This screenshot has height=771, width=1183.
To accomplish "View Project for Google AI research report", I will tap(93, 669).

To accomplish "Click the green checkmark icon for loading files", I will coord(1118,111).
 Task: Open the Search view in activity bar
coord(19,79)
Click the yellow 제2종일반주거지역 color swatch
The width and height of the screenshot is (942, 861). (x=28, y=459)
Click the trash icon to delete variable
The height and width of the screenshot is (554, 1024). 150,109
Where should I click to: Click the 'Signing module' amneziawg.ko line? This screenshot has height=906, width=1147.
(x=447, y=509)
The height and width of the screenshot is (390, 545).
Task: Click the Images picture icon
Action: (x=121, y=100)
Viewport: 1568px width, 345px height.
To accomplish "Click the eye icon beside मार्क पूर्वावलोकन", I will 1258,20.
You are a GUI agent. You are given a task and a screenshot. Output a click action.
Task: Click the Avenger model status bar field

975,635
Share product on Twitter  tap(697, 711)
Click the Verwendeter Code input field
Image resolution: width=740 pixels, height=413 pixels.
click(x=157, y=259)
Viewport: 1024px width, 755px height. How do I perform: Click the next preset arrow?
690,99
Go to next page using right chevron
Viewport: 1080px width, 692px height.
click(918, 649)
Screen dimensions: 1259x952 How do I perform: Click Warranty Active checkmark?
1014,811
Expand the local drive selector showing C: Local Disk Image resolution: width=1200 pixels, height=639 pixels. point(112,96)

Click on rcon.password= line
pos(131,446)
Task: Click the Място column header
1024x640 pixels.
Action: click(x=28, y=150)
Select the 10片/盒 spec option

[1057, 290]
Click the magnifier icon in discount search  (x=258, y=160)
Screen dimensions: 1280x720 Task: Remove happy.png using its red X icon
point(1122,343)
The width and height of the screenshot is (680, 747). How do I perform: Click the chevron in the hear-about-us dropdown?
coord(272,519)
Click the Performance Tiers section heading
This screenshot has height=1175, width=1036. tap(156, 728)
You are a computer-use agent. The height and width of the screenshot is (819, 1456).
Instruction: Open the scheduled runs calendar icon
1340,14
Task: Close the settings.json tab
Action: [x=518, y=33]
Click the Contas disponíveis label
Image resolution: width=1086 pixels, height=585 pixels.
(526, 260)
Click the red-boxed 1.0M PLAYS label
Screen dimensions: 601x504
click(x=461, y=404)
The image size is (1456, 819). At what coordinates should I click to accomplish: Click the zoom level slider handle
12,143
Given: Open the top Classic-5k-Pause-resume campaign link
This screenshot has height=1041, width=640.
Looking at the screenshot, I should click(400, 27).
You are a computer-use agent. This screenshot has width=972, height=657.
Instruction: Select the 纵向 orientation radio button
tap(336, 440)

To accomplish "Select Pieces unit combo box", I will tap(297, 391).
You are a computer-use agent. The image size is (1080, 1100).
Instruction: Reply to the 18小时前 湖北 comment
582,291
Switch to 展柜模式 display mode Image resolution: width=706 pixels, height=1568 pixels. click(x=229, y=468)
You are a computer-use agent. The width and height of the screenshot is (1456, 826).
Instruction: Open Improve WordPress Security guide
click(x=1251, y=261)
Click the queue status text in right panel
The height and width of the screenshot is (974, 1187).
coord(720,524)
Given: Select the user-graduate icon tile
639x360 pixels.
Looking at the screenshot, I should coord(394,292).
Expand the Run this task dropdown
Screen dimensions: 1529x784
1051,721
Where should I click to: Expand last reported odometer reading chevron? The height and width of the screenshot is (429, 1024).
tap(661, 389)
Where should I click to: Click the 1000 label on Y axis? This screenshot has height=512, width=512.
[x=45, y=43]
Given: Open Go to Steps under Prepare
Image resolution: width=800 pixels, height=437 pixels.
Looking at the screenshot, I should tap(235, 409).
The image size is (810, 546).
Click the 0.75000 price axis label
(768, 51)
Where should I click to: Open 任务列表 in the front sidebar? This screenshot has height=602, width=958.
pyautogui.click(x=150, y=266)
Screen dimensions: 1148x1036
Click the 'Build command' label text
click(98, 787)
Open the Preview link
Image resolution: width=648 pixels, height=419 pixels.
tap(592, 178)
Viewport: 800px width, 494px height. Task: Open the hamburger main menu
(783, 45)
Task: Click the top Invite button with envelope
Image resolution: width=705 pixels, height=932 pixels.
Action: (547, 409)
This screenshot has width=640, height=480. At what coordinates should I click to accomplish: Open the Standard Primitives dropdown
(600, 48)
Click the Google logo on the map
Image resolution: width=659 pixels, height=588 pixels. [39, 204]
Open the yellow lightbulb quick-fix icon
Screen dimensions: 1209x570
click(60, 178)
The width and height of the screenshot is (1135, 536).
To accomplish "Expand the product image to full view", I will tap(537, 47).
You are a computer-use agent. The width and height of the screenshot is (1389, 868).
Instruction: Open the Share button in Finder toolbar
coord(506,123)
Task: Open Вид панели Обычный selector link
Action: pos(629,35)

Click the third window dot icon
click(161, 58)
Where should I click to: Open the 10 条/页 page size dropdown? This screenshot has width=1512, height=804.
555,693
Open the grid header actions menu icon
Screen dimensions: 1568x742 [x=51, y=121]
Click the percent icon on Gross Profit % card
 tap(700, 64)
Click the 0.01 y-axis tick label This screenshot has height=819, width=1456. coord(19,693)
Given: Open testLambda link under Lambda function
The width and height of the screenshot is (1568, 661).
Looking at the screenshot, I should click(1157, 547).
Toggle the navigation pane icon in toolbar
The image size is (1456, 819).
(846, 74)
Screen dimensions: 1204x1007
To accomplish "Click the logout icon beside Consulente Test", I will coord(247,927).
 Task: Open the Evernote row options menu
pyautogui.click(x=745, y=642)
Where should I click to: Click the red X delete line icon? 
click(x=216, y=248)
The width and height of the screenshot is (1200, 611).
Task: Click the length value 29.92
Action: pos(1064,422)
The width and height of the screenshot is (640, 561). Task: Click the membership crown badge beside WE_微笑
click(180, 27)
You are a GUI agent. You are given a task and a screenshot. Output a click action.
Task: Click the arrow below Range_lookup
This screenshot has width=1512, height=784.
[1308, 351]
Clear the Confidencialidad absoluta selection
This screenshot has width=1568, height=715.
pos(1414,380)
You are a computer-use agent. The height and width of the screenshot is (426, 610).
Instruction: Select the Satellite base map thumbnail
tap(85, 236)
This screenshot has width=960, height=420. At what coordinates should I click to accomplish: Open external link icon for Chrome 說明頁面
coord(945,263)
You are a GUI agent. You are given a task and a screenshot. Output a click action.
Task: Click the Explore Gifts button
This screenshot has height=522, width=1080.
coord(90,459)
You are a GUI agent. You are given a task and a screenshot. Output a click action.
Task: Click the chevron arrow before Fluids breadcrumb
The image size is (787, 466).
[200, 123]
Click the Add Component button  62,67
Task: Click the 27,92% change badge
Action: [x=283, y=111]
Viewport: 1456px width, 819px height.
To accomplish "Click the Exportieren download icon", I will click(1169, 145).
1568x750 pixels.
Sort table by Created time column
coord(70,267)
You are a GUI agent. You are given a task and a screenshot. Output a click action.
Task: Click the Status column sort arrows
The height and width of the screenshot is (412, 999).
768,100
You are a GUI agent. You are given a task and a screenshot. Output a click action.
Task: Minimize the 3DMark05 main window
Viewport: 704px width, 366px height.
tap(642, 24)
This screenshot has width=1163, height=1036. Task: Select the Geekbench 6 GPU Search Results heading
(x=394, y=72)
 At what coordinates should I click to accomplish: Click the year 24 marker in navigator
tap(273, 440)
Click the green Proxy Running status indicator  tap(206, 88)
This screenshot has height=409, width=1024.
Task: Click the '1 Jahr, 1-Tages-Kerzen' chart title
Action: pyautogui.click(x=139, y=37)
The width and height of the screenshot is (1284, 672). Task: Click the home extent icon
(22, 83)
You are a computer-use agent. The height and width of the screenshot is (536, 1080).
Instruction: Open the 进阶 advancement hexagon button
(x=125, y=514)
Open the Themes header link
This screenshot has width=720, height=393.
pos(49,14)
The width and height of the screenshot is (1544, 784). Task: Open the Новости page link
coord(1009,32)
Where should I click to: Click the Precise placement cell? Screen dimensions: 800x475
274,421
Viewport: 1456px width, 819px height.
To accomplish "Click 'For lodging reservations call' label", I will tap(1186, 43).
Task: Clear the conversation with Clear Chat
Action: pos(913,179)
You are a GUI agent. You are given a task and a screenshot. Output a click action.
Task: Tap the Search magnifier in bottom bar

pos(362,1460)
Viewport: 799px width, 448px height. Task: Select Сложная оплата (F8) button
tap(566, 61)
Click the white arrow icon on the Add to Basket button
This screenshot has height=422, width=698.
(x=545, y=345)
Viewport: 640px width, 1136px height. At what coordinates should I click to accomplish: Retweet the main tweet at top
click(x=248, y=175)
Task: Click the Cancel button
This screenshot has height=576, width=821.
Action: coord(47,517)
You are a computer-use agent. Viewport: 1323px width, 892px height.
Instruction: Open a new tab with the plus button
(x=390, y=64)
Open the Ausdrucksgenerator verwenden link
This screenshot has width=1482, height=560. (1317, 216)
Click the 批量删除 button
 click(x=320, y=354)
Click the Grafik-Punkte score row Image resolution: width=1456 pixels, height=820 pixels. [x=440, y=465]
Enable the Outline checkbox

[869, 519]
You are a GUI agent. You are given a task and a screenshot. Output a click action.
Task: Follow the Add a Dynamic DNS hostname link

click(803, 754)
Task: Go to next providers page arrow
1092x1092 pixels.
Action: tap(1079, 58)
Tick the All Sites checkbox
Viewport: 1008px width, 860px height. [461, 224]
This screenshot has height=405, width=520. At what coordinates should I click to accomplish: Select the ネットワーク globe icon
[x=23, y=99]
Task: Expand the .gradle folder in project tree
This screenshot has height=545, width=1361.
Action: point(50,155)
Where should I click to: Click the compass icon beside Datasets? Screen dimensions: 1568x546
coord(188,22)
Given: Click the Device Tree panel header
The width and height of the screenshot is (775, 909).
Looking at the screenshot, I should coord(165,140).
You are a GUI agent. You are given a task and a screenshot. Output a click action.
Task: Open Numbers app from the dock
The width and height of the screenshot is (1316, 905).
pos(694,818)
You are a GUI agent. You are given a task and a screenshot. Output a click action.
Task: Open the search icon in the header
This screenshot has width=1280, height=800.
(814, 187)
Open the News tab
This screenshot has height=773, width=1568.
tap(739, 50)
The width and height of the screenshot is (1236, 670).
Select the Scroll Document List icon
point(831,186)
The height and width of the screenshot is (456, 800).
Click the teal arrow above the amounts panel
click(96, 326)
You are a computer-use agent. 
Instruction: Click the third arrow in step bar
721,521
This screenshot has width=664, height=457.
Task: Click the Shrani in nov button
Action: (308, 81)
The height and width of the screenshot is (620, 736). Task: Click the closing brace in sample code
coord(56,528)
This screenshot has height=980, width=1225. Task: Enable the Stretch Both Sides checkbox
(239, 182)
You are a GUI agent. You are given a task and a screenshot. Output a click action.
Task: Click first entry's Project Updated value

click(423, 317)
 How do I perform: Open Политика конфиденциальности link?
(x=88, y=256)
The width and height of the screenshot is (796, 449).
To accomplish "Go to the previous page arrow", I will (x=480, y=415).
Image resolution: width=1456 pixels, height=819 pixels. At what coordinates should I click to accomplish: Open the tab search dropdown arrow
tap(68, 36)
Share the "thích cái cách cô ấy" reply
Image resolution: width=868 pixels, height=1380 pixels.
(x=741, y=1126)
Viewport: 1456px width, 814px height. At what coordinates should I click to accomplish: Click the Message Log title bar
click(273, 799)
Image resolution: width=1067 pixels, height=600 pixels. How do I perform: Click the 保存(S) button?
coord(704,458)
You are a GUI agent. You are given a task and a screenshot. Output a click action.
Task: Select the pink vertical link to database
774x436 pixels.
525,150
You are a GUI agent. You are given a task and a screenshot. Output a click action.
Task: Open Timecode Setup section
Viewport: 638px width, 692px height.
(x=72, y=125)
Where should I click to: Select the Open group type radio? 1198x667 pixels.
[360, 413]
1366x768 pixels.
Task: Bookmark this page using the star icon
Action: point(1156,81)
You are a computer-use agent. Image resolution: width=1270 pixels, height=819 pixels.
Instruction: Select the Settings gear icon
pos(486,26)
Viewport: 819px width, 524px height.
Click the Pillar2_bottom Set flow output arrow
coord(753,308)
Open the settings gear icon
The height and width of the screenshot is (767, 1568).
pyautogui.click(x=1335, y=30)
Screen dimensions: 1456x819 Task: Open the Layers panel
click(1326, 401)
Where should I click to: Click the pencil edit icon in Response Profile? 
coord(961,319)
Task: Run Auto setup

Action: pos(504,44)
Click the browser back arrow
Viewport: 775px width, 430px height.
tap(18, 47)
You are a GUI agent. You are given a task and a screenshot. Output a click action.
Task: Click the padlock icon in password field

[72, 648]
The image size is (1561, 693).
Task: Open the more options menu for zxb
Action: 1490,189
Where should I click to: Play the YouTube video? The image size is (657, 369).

────────

Pull out every line of the records that contains the string "right". Case counts.

**Response to the task**
Go to next page using right chevron
Click the queue status text in right panel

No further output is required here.